2017-12-05 15:50:09

by Ben Hutchings

[permalink] [raw]
Subject: Re: [PATCH 4.4 13/16] ocfs2: should wait dio before inode lock in ocfs2_setattr()

On Wed, 2017-11-22 at 11:12 +0100, Greg Kroah-Hartman wrote:
> 4.4-stable review patch.  If anyone has any objections, please let me know.
>
> ------------------
>
> From: alex chen <[email protected]>
>
> commit 28f5a8a7c033cbf3e32277f4cc9c6afd74f05300 upstream.
>
> we should wait dio requests to finish before inode lock in
> ocfs2_setattr(), otherwise the following deadlock will happen:
[...]

I looked at the kernel-doc for inode_dio_wait():

/**
 * inode_dio_wait - wait for outstanding DIO requests to finish
 * @inode: inode to wait for
 *
 * Waits for all pending direct I/O requests to finish so that we can
 * proceed with a truncate or equivalent operation.
 *
 * Must be called under a lock that serializes taking new references
 * to i_dio_count, usually by inode->i_mutex.
 */

Now that ocfs2_setattr() calls this outside of the inode locked region,
what prevents another task adding a new dio request immediately
afterward?

Also, ocfs2_dio_end_io_write() was introduced in 4.6 and it looks like
the dio completion path didn't previously take the inode lock. So it
doesn't look this fix is needed in 3.18 or 4.4.

Ben.

--
Ben Hutchings
Software Developer, Codethink Ltd.


2017-12-06 01:12:18

by alex chen

[permalink] [raw]
Subject: Re: [PATCH 4.4 13/16] ocfs2: should wait dio before inode lock in ocfs2_setattr()

Hi Ben,

Thanks for your reply.

On 2017/12/5 23:49, Ben Hutchings wrote:
> On Wed, 2017-11-22 at 11:12 +0100, Greg Kroah-Hartman wrote:
>> 4.4-stable review patch. If anyone has any objections, please let me know.
>>
>> ------------------
>>
>> From: alex chen <[email protected]>
>>
>> commit 28f5a8a7c033cbf3e32277f4cc9c6afd74f05300 upstream.
>>
>> we should wait dio requests to finish before inode lock in
>> ocfs2_setattr(), otherwise the following deadlock will happen:
> [...]
>
> I looked at the kernel-doc for inode_dio_wait():
>
> /**
> * inode_dio_wait - wait for outstanding DIO requests to finish
> * @inode: inode to wait for
> *
> * Waits for all pending direct I/O requests to finish so that we can
> * proceed with a truncate or equivalent operation.
> *
> * Must be called under a lock that serializes taking new references
> * to i_dio_count, usually by inode->i_mutex.
> */
>
> Now that ocfs2_setattr() calls this outside of the inode locked region,
> what prevents another task adding a new dio request immediately
> afterward?
>

In the kernel 4.6, firstly, we use the inode_lock() in do_truncate() to
prevent another bio to be issued from this node.
Furthermore, we use the ocfs2_rw_lock() and ocfs2_inode_lock() in ocfs2_setattr()
to guarantee no more bio will be issued from the other nodes in this cluster.
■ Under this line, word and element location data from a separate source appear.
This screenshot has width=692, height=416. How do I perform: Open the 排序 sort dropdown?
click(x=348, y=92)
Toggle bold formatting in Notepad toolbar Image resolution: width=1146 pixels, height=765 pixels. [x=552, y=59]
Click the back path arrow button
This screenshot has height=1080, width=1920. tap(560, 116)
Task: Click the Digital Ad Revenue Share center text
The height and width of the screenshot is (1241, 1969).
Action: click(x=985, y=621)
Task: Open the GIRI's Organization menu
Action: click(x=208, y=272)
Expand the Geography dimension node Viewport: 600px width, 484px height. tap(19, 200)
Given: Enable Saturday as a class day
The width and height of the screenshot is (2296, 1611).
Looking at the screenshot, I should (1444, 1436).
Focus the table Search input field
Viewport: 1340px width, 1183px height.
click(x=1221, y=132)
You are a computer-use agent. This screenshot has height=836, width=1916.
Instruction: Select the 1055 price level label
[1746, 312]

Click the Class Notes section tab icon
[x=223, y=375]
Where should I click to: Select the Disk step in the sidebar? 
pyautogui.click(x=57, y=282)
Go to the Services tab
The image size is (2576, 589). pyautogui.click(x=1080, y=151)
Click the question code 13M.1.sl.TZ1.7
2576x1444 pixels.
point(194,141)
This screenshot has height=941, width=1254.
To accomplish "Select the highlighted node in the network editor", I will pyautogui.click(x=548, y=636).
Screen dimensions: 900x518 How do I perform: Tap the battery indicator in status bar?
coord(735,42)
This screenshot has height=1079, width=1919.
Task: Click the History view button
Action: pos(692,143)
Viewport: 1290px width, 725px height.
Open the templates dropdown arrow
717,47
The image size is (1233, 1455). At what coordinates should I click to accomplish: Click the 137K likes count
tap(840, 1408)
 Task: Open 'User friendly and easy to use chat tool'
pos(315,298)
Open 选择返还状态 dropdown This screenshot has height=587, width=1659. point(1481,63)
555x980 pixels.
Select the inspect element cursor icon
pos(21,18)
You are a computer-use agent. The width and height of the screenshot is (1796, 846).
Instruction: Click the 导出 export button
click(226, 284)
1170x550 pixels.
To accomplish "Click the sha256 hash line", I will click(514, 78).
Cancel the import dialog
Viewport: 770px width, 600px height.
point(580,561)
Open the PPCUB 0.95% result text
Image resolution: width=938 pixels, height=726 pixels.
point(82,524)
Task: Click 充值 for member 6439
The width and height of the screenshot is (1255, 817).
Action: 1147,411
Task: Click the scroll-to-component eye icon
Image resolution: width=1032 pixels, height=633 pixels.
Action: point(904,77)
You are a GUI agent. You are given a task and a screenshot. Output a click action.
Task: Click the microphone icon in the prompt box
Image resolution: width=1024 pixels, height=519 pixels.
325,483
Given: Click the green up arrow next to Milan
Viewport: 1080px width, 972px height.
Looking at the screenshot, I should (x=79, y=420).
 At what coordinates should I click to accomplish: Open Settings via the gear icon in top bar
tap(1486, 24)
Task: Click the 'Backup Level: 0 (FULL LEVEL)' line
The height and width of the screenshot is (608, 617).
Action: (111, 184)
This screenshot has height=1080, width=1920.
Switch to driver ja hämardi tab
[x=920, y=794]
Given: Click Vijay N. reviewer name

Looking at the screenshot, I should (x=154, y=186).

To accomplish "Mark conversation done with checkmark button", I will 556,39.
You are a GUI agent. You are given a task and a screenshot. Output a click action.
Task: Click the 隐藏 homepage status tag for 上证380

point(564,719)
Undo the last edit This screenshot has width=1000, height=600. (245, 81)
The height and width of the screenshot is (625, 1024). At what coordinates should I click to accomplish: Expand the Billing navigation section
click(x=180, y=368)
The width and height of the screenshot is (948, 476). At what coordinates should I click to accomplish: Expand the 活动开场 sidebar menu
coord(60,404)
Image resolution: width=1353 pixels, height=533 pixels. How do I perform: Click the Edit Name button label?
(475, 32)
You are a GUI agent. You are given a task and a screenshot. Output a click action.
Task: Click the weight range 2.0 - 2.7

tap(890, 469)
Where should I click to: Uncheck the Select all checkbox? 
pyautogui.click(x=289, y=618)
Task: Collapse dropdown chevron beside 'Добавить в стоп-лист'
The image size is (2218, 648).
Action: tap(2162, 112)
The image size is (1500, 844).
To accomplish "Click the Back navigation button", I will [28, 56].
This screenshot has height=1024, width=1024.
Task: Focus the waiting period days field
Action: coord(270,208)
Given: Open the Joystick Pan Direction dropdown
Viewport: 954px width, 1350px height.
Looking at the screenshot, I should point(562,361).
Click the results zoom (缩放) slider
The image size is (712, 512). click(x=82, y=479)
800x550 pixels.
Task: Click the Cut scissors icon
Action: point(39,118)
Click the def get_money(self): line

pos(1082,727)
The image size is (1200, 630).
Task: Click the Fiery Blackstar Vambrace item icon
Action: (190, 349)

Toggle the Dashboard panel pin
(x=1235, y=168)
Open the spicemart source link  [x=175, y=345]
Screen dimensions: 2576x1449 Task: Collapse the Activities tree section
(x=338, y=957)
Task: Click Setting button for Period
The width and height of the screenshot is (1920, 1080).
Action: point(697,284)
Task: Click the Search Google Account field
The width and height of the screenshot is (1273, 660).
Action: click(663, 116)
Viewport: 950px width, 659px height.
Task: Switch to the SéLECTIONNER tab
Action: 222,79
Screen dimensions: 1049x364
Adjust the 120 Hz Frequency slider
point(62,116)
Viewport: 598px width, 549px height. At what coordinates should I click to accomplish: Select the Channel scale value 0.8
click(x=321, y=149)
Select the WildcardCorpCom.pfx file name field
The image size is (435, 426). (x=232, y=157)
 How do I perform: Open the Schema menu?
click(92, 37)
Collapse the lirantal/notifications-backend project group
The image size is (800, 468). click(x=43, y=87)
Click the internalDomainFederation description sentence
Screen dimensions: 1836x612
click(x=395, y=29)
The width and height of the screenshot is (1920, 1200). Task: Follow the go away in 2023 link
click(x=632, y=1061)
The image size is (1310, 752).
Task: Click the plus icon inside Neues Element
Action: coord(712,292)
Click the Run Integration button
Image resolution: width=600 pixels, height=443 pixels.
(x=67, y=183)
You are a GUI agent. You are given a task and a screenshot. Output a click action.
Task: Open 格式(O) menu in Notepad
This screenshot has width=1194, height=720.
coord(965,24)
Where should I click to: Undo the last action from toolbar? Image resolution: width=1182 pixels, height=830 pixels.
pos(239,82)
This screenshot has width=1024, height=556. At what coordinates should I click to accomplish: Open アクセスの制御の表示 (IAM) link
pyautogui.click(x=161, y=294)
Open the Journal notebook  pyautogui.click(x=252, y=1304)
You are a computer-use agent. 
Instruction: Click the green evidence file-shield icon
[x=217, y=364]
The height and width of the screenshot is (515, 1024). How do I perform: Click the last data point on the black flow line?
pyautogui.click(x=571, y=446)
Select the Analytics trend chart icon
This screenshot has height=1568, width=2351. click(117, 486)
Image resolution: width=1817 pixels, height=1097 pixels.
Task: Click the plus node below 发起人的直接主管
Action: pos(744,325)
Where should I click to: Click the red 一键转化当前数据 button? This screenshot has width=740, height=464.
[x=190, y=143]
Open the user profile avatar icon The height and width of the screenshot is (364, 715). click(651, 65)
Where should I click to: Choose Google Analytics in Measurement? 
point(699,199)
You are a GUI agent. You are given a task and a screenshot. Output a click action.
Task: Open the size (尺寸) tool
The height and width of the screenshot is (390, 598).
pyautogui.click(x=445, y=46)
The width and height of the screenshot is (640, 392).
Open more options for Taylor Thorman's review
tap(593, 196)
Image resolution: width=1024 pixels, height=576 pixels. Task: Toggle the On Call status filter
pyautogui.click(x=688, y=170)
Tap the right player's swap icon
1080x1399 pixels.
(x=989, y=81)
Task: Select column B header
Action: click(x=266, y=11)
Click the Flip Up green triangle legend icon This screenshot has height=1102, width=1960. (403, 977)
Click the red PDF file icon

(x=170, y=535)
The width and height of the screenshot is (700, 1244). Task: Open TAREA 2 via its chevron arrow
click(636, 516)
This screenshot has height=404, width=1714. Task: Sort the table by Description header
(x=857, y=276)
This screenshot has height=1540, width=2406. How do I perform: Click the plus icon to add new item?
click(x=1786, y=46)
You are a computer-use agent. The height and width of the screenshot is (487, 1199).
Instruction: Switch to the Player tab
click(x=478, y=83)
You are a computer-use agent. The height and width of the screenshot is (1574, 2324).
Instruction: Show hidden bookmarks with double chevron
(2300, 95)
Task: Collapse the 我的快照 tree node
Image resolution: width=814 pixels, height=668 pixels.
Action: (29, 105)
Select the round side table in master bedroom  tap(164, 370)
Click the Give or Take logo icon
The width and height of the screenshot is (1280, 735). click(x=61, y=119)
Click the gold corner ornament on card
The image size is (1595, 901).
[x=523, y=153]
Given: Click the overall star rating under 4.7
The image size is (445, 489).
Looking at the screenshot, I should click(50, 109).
> Also, ocfs2_dio_end_io_write() was introduced in 4.6 and it looks like
> the dio completion path didn't previously take the inode lock. So it
> doesn't look this fix is needed in 3.18 or 4.4.

Yes, ocfs2_dio_end_io_write() was introduced in 4.6 and the problem this patch
fixes is only exist in the kernel 4.6 and above 4.6.

I'm sorry that I don't clearly point out which the stable version of kernel this patch
will fixes.

Thanks,
Alex

>
> Ben.
>

2017-12-06 16:36:07

by Greg Kroah-Hartman

[permalink] [raw]
Subject: Re: [PATCH 4.4 13/16] ocfs2: should wait dio before inode lock in ocfs2_setattr()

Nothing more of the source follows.